____ Recorded information
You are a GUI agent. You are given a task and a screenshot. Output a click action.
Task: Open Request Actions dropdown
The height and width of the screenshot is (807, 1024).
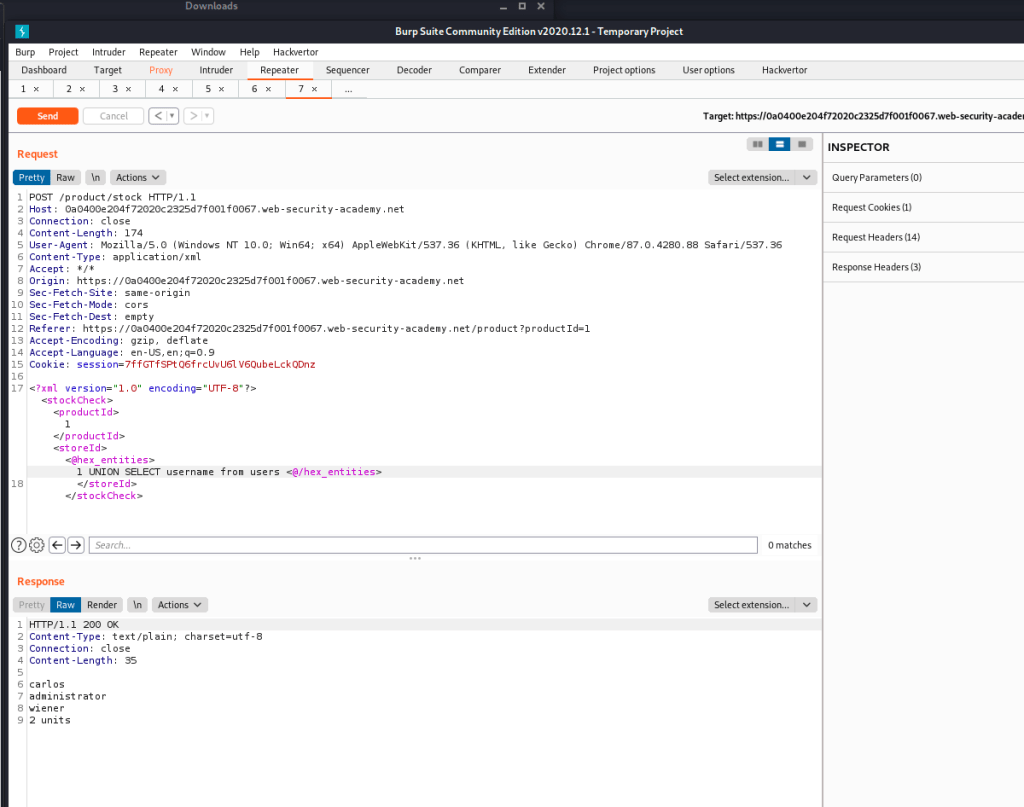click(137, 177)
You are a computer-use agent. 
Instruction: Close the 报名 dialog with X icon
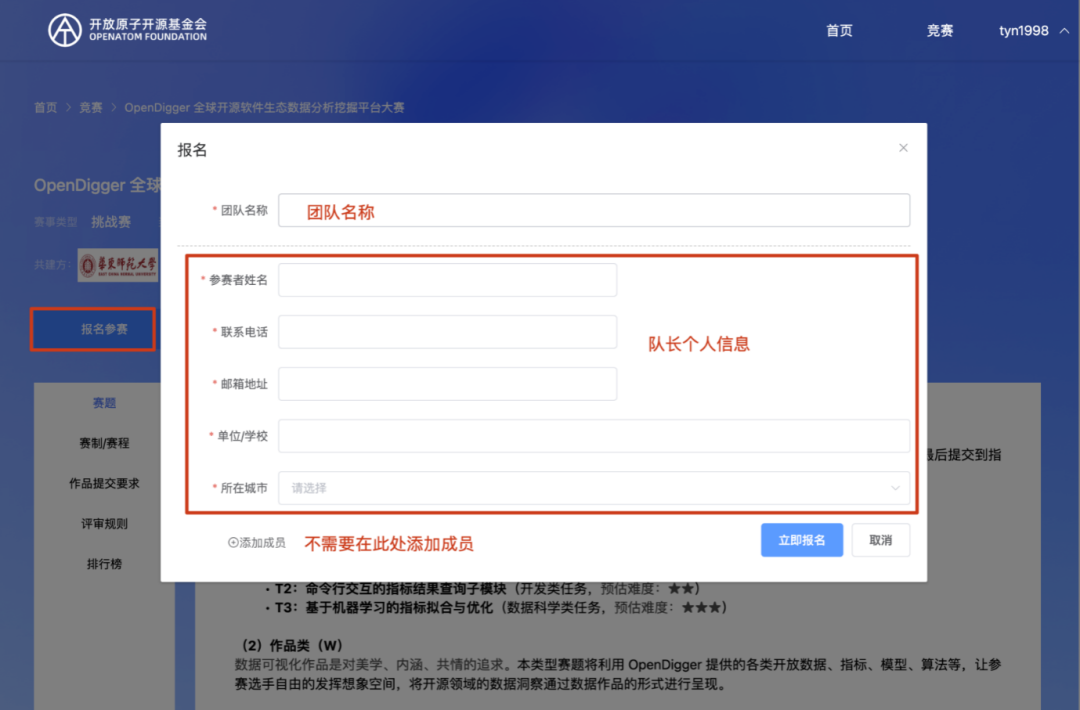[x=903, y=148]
________
* **Exercise**: Each record must be returned exactly as it stands, and the images omitted.

* **Output of the exercise**:
You are a GUI agent. You are given a task and a screenshot. Output a click action.
Task: Open Request Actions dropdown
The height and width of the screenshot is (807, 1024).
click(137, 177)
You are a computer-use agent. 
Instruction: Close the 报名 dialog with X icon
[x=903, y=148]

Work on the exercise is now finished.